Federal experts say a freak of nature may be to blame. They emphasize they’re still investigating, but they say they’re zeroing in on a small but high-intensity rain event that fueled the Chehalis River.They also can’t rule out some sort of “x” factor — an unexplained event that accelerated the flood waters…
Experts say a mini super storm parked itself over the area where the Chehalis forms, with an intensity perhaps unprecedented in lower elevations.
The rain pounded the area of southwest Lewis County known as the Willapa Hills — the headwaters of the Chehalis River. Nearly 9 inches fell there in one 24-hour period. By comparison, just a third of that amount fell on Centralia.
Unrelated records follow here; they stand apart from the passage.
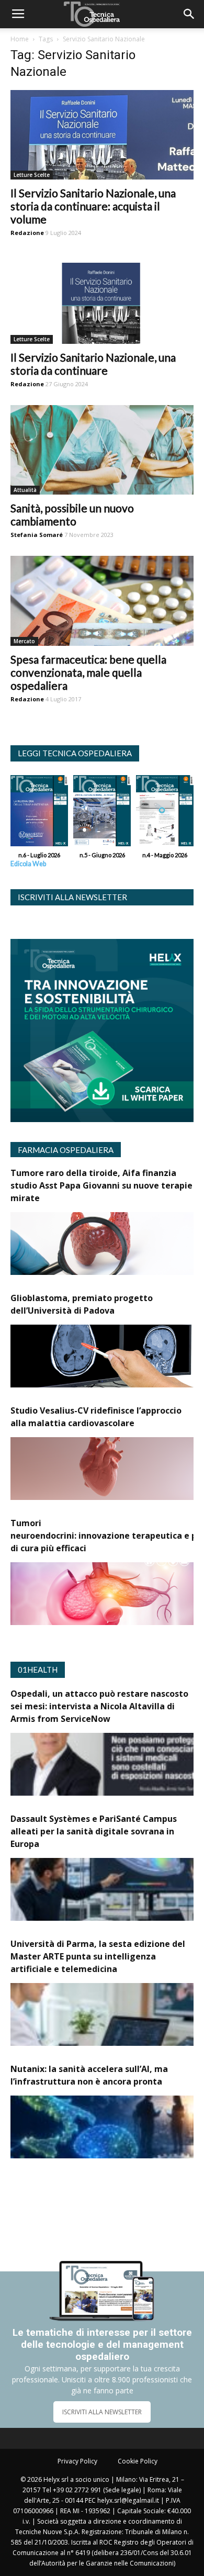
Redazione (27, 233)
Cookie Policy (137, 2461)
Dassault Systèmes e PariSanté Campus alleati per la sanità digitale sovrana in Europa (93, 1831)
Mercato (24, 641)
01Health (38, 1669)
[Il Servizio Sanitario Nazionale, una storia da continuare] (102, 298)
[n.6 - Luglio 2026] (39, 813)
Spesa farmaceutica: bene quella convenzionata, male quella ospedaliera (88, 672)
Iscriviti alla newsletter (72, 897)
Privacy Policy (77, 2461)
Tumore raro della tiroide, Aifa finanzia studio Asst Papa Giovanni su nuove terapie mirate (101, 1185)
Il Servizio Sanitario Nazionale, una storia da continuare (93, 364)
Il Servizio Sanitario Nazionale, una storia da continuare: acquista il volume (93, 206)
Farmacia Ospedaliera (66, 1150)
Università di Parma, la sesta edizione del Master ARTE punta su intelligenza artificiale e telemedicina (97, 1956)
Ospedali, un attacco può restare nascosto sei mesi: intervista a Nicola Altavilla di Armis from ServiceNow (99, 1706)
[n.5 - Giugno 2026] (102, 813)
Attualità (25, 490)
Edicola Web (28, 864)
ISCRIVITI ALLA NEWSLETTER (102, 2411)
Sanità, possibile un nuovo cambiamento (72, 514)
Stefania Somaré (36, 535)
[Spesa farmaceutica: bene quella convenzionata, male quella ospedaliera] (102, 600)
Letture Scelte (32, 174)
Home (19, 39)
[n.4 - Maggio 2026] (165, 813)
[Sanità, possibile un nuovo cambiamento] (102, 450)
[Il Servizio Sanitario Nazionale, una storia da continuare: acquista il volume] (102, 135)
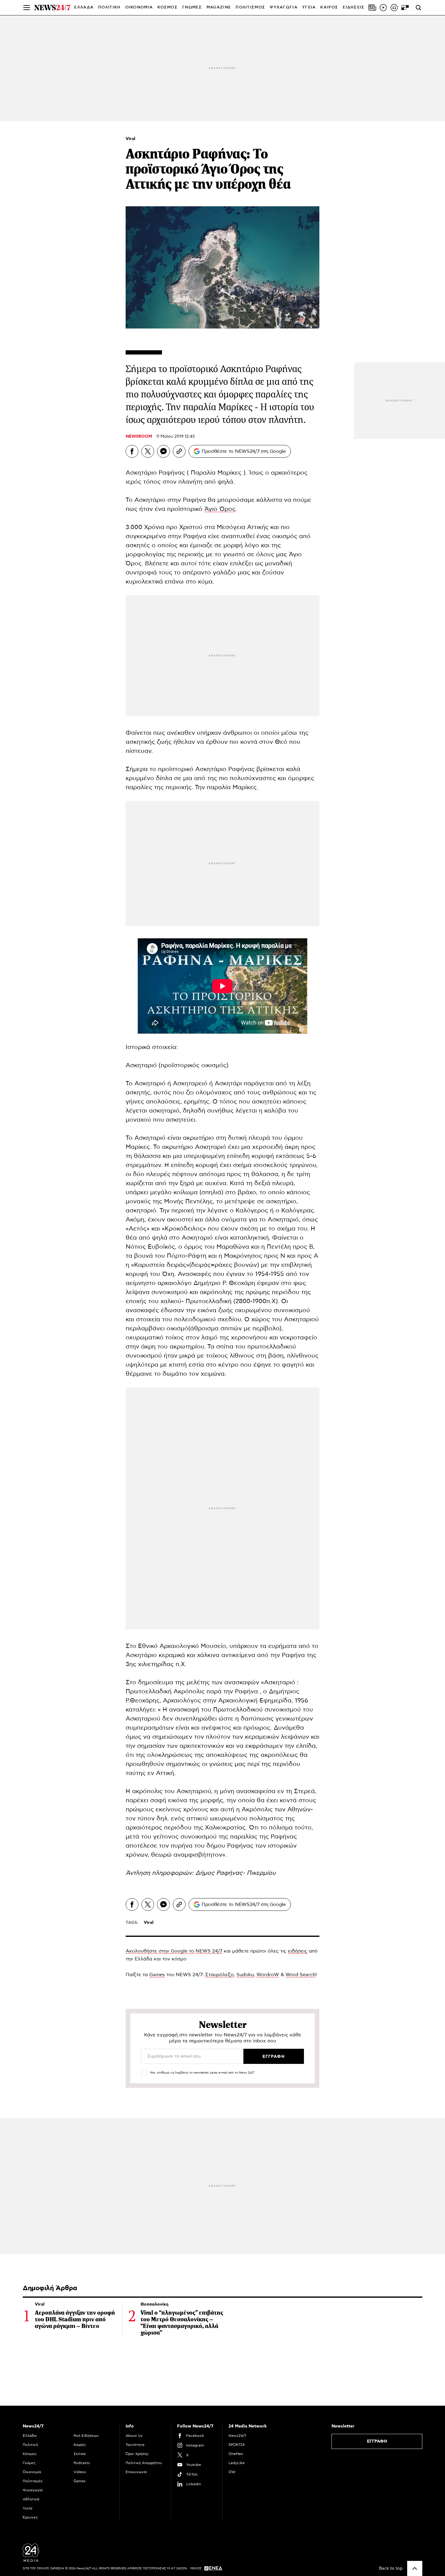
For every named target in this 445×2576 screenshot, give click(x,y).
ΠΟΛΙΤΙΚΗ (109, 7)
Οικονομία (32, 2472)
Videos (80, 2472)
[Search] (418, 7)
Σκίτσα (80, 2454)
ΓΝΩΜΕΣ (192, 7)
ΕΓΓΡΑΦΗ (377, 2441)
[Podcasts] (394, 7)
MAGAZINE (218, 7)
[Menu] (27, 7)
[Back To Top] (414, 2568)
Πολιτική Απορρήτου (144, 2463)
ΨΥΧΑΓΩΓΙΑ (284, 7)
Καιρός (329, 7)
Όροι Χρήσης (137, 2454)
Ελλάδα (30, 2435)
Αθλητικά (31, 2499)
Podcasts (82, 2463)
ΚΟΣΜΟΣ (167, 7)
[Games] (405, 7)
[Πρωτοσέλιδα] (372, 7)
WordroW (267, 1974)
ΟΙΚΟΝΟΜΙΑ (139, 7)
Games (157, 1974)
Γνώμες (29, 2463)
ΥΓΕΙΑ (309, 7)
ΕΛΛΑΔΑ (84, 7)
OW (232, 2472)
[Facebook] (132, 451)
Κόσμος (30, 2454)
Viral (130, 139)
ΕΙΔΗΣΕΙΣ (353, 7)
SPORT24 (237, 2445)
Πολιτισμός (33, 2481)
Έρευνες (30, 2517)
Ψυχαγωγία (33, 2490)
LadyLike (237, 2463)
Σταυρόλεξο (219, 1974)
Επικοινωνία (136, 2472)
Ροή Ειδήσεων (86, 2435)
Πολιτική (30, 2445)
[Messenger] (163, 451)
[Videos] (383, 7)
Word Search (300, 1974)
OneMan (236, 2454)
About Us (134, 2435)
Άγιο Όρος (220, 509)
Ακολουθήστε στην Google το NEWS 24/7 (174, 1951)
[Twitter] (147, 451)
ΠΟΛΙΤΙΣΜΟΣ (250, 7)
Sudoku (245, 1974)
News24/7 (237, 2435)
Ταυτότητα (135, 2445)
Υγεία (27, 2508)
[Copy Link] (179, 451)
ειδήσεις (297, 1951)
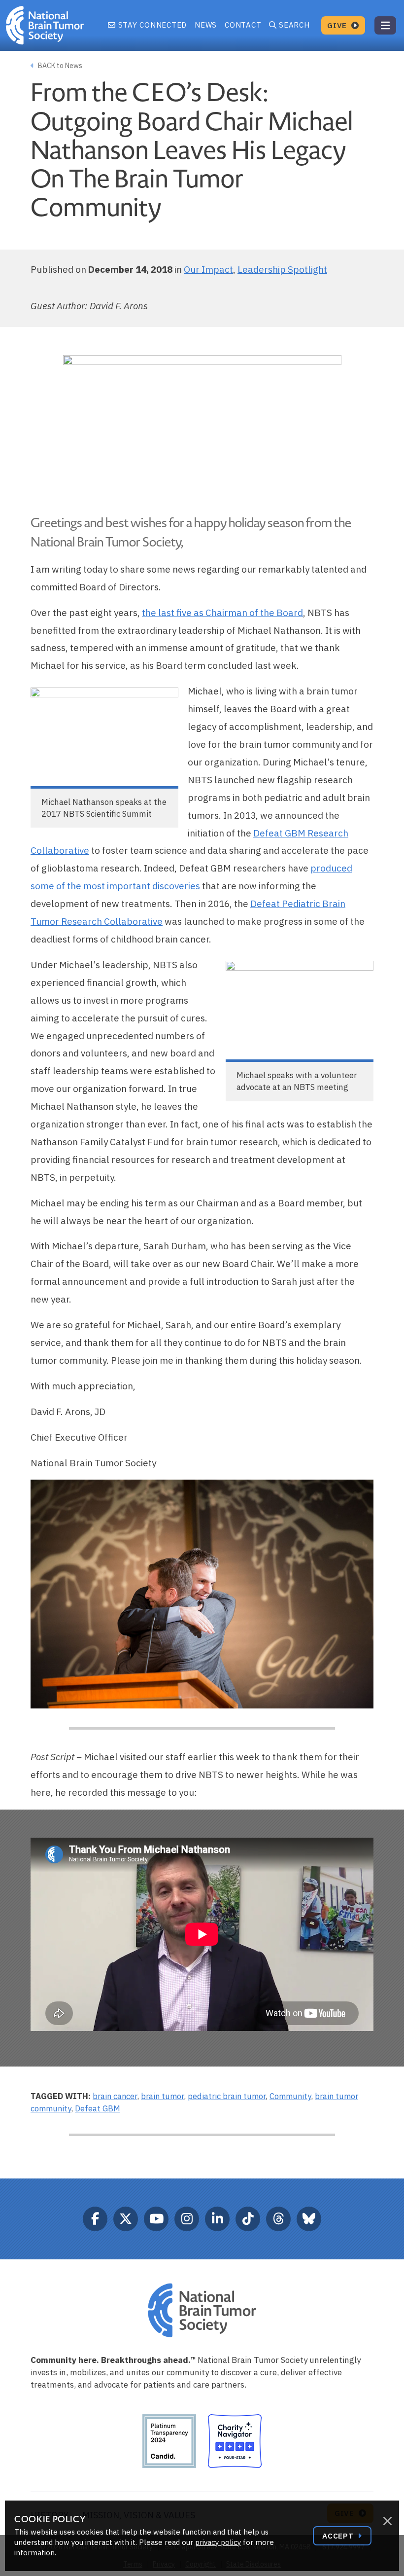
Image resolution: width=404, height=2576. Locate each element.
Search (294, 25)
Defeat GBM (97, 2108)
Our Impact (208, 269)
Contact (243, 25)
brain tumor (162, 2096)
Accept (339, 2535)
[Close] (387, 2521)
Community (290, 2096)
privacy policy (218, 2542)
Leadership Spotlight (282, 269)
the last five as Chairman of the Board (222, 612)
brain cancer (115, 2096)
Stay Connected (151, 25)
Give (338, 25)
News (206, 25)
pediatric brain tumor (227, 2096)
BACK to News (59, 65)
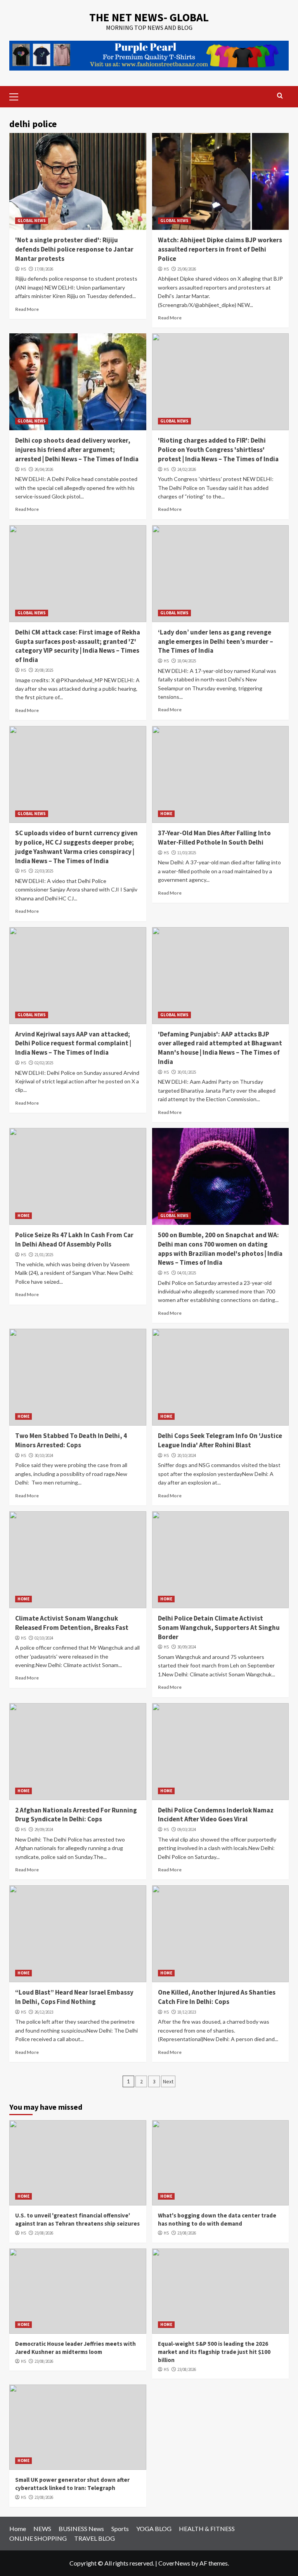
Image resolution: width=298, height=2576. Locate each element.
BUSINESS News (81, 2528)
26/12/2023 (44, 2012)
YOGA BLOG (154, 2528)
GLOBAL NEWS (31, 220)
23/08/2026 (44, 2233)
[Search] (280, 96)
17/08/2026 (44, 269)
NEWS (42, 2528)
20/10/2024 (186, 1455)
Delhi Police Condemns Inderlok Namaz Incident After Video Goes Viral (216, 1815)
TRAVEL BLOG (94, 2538)
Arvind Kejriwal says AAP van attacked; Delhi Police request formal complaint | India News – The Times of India (73, 1043)
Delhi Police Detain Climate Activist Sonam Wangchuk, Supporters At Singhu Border (219, 1627)
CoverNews (174, 2563)
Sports (120, 2528)
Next (168, 2081)
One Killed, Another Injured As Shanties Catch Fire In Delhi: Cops (216, 1997)
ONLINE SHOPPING (38, 2538)
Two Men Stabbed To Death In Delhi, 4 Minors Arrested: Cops (71, 1440)
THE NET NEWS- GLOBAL (149, 17)
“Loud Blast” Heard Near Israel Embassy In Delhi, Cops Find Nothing (74, 1997)
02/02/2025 (44, 1063)
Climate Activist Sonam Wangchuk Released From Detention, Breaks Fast (71, 1623)
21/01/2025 (44, 1254)
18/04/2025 (186, 661)
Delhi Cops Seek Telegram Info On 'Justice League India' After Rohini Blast (220, 1440)
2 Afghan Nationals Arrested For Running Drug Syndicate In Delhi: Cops (76, 1815)
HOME (166, 813)
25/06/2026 (186, 269)
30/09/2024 (186, 1647)
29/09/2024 (44, 1829)
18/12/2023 (186, 2012)
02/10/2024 (44, 1638)
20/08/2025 (44, 670)
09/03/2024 (186, 1829)
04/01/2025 (186, 1273)
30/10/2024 (44, 1455)
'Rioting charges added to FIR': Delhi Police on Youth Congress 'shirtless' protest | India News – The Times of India (218, 449)
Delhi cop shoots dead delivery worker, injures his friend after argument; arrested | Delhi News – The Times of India (77, 449)
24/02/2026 (186, 469)
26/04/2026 (44, 469)
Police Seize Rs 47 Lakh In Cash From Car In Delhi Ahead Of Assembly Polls (74, 1239)
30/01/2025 (186, 1072)
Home (17, 2528)
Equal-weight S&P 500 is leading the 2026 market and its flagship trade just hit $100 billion (214, 2352)
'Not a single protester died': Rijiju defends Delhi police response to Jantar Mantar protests (74, 249)
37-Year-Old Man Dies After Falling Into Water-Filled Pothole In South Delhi (214, 838)
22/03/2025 (44, 871)
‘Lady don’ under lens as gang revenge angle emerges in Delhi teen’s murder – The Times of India (215, 641)
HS (23, 269)
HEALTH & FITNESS (207, 2528)
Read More (27, 309)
The rainfall gorged the Chehalis, with the water rising so fast many people were certain that levies broke,” quoting KING-5 TV.
Pictures of the Flood
Jeremy King Family’s Public Gallery.
Click on Slide Show.
“Did development, logging set the stage for disaster?”
The Seattle times reports,
“For more than a decade in the Chehalis River watershed, developers have been allowed to roll the dice.
In 1996, the worst flood Lewis County had ever known blew through, drowning communities in muddy water high enough to close Interstate 5. Since then, the county has granted more than 100 permits for new development in the floodplain. The cities of Centralia and Chehalis added to the rush.
Big-box stores, restaurants and strip malls galore. A railroad line extension, parking lots for a church. A coal-unloading facility, a new natural-gas pipeline, a mine expansion. And barns, homes, carports and shops. All built in the floodplain…
Many state officials and regional experts, including a former county manager who says he was fired after criticizing floodplain development, say they have been warning for years that the hunger for development was running counter to common sense.”